Tuesday, February 15, 2005

Flow Of Oil

Again via Lenin's Tomb, a British soldier's letter of resignation as conscientious objector in The Guardian, from which I quote two passages:

...Soldiers from my regiment tell me that much of their work in southern Iraq involves protecting convoys of oil tankers shuttling between Basra and the Kuwaiti border. Their stories have just confirmed my growing cynicism about the motives for the war. It has taken me two years to be able to say it, but I really believe that our foreign policy is being driven by the needs of US power, particularly the need to control the flow of oil.

I observed that in the monthy US foreign trade statistics, crude oil imports from Iraq moved only slightly around 20 million barrels - irrespective of blown-up pipelines. Apparently, Kuweit served as alternative port.

People have said to me that we created this mess, we should sort it out.
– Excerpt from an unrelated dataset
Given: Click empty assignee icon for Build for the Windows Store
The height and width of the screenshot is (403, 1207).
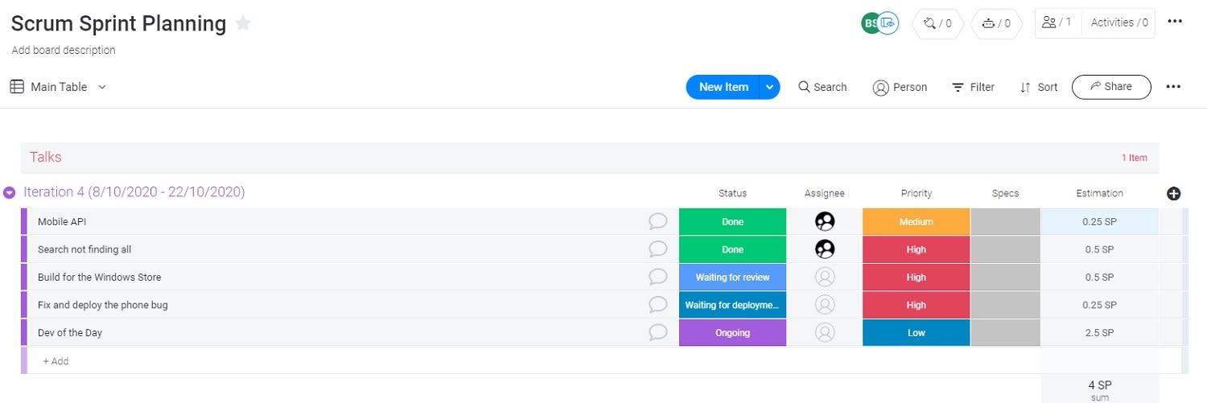Looking at the screenshot, I should pyautogui.click(x=825, y=277).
The Iraqis need many things: they need medical supplies, they need their infrastructure rebuilt, they need jobs. The one thing they don't need is foreign troops on their streets. In fact, it is the presence of US and British troops that is creating the tension and violence, which seems certain to continue regardless of last month's elections. We have become symbols of foreign domination. That is why there is no way we can provide security. Only the Iraqis themselves can do that, and the longer we stay, the more the situation will get out of hand. We must allow the Iraqis to get on with building their own future - even if they make mistakes.


See previous post, too. And this bizzarre quote from Guardian reporter Rory McCarthy's farewell to Baghdad, a city 'beween ruthless insurgents and an unloved occupation':

Shortly after the war a quiet Iraqi from Hilla, Ali Abid Hassan, took me to a mass grave outside the town where he was supposed to have been killed and buried along with 3,000 others after the regime crushed an uprising in 1991. He was shot but crawled away to safety.

Among the reeds he showed me where it had happened. On a pathway we found the tokens of history: some vertebrae, a rib bone, one button and 11 long, creamy-brown teeth. A year later I went back and asked him about Saddam's brief appearance in court and he of all people was deeply troubled. "I couldn't bear to see him in such a miserable condition. He shouldn't be humiliated; after all he was our president. He was our father," he said. Then I asked if he thought Saddam should be punished. "He deserves the ultimate punishment. Yes, death. He executed many of us."